Clark County, as well as interested developers, argued that the challenges to the annexation were moot, because once completed, the county no longer had jurisdiction over the land. In 2017, the quasi-judicial Growth Management Hearings Board issued an order finding both the annexations and the rural industrial land bank violated state law.
The appeals court agreed that the rural industrial land bank was improper. But it found that “issues regarding the annexed lands are moot” — meaning that they will stand. Calls to the cities of La Center and Ridgefield were not returned by deadline.
“So all and all, a pretty good day for the Growth Management Hearings Board, as the Board was upheld on all issues but one,” said Tim Trohimovich, Futurewise director of planning and law, in an email.
Property rights group Clark County Citizens United also filed appeals against the comprehensive plan on grounds it violated public participation requirements and used an incorrect method to project population growth. All of their arguments were dismissed by the Growth Management Hearings Board, and that dismissal was upheld by the appeals court.
Jamie Howsley, a land-use attorney representing developers in the appeal, said that the appeals court ruling could help Clark County as it seeks sources of funding for a series of infrastructure upgrades needed to accommodate development.
On Tuesday, the county council approved a plan to fund $66.5 million in road improvements that will allow development on 2,000 acres north of Vancouver.
The funds will come from a mix of private, county and state sources. But because the Growth Management Hearings Board issued an order of invalidity against Clark County, it has been ineligible for millions in loans from the state Department of Commerce’s Public Works Trust Fund. Howsley said that the source of funding would help finance the improvements.
First, the county needs to come into full compliance with the Growth Management Hearings Board’s order, meaning it would have to drop its plans for a rural industrial land bank.
“We still have a compliance issue,” said Clark County Council Chair Eileen Quiring.

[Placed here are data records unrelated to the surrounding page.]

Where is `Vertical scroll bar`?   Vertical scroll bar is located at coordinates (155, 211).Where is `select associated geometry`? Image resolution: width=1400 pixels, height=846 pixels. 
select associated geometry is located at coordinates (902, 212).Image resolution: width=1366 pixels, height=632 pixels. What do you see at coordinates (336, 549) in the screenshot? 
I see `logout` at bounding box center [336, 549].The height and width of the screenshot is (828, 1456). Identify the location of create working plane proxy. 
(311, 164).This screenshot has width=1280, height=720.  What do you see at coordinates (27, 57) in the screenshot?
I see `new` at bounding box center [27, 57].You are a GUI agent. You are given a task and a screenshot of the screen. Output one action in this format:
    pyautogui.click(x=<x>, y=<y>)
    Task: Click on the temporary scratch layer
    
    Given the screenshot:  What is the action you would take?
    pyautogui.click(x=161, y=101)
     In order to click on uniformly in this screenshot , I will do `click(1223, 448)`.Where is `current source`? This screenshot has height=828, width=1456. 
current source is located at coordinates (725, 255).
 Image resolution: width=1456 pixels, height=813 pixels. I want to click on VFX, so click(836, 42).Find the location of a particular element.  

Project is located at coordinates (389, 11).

The county council has already repealed some zoning changes to come into compliance. It’s also adopted moratoriums to prevent the development of the rural industrial land bank as well as zone changes for land divisions that violate the Growth Management Hearings Board’s order.
Quiring said the council will have to determine if it wants to spend more time arguing for the rural industrial land bank in court or come into compliance with the board’s order.
The Legislature passed a change to the Growth Management Act, the state’s land-use law, to allow industrial development on a rail line in the same area of the planned rural industrial. But Quiring said the new law isn’t a “silver bullet.” She pointed out that there is a disagreement about whether the law allows the extension of needed sewer and utilities to the area. Development has also been stalled due to a legal dispute between the county and the operator of the rail line.
“It is frustrating,” said Quiring. “But we live under the Growth Management Act, and unless and until it is amended by the state, we really have to comply.”